Also, though based in pure chauvinistic (over zealous patriotism – nothing to do with women) fantasy , I can’t bring myself to believe folks in MA would fall for such crap.
Brooklyn Bridge,
“I’m simply saying we should try and find out what her positions really are and cynicism is warranted with her just as with other potential candidates.”
Are you sure you don’t mean that skepticism is warranted?
It’s difficult for Warren to talk about her positions on different issues at the moment because of this faux scandal that Brown and his supporters have got some of the media whipped into a frenzy over. It’s all a diversion. It’s a right-wing strategy to keep the press/media from asking Brown questions about his position on different issues and about his voting record in the Senate.
*****
You can always visit a candidate’s website to find out where he/she stands on the issues. I found the following position statements on Iran at Warren’s and Brown’s websites.

Stored data:
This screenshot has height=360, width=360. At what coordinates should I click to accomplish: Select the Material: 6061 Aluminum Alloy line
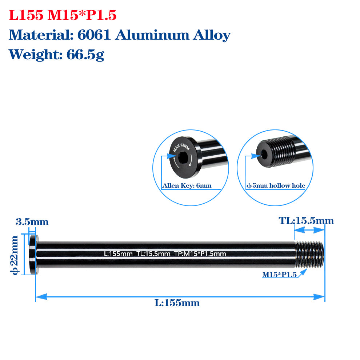click(120, 35)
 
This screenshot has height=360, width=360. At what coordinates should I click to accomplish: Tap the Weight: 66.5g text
click(56, 55)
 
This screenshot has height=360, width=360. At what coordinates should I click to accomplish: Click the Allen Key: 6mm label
click(187, 186)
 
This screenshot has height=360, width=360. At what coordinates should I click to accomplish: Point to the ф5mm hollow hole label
click(276, 186)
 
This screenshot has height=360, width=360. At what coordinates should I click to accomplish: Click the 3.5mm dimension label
click(32, 222)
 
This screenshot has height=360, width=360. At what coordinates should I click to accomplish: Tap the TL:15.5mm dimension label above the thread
click(306, 221)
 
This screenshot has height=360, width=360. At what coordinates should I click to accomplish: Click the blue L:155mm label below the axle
click(177, 303)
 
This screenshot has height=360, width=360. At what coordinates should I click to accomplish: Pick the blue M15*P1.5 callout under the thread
click(279, 275)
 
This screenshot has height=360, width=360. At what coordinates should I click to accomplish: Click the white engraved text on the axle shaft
click(165, 254)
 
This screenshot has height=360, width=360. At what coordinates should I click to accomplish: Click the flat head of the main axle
click(33, 255)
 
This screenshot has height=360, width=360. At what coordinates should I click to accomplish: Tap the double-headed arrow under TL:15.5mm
click(309, 230)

Exercises:
1. Quote the comment about Warren and Brown from "Are you sure" up to and including "and Brown’s websites.".
2. In the comment about Warren and Brown, list every sentence that begins with "It's".
3. Carry on the comment about Warren and Brown from its last sentence.

Responses by task:
1.
Are you sure you don’t mean that skepticism is warranted?
It’s difficult for Warren to talk about her positions on different issues at the moment because of this faux scandal that Brown and his supporters have got some of the media whipped into a frenzy over. It’s all a diversion. It’s a right-wing strategy to keep the press/media from asking Brown questions about his position on different issues and about his voting record in the Senate.
*****
You can always visit a candidate’s website to find out where he/she stands on the issues. I found the following position statements on Iran at Warren’s and Brown’s websites.

2.
- It’s difficult for Warren to talk about her positions on different issues at the moment because of this faux scandal that Brown and his supporters have got some of the media whipped into a frenzy over.
- It’s all a diversion.
- It’s a right-wing strategy to keep the press/media from asking Brown questions about his position on different issues and about his voting record in the Senate.

3.
WARREN
Iran
Iran is a significant threat to the United States and our allies. Iran is pursuing nuclear weapons, it is an active state sponsor of terrorism, and its leaders have consistently challenged Israel’s right to exist. Iran’s pursuit of nuclear weapons is unacceptable because a nuclear Iran would be a threat to the United States, our allies, the region, and the world. The United States must take the necessary steps to prevent Iran from acquiring a nuclear weapon. I support strong sanctions against Iran and believe that the United States must also continue to take a leadership role in pushing other countries to implement strong sanctions as well. Iran must not have an escape hatch.
BROWN
Iran
I support the bi-partisan Iran sanctions bill and believe that until Ahmadinejad gives up his nuclear ambitions he should be isolated from the rest of the world. With its reckless pursuit of nuclear weapons, Iran represents the biggest threat to Israel. Ahmadinejad is a Holocaust denier who has threatened to wipe Israel off the map. Meeting with him confers legitimacy when the only correct response is to treat him as an outcast. A personal meeting with Ahmadinejad, as suggested by my opponent, would embolden him and be used as a propaganda tool to strengthen his position.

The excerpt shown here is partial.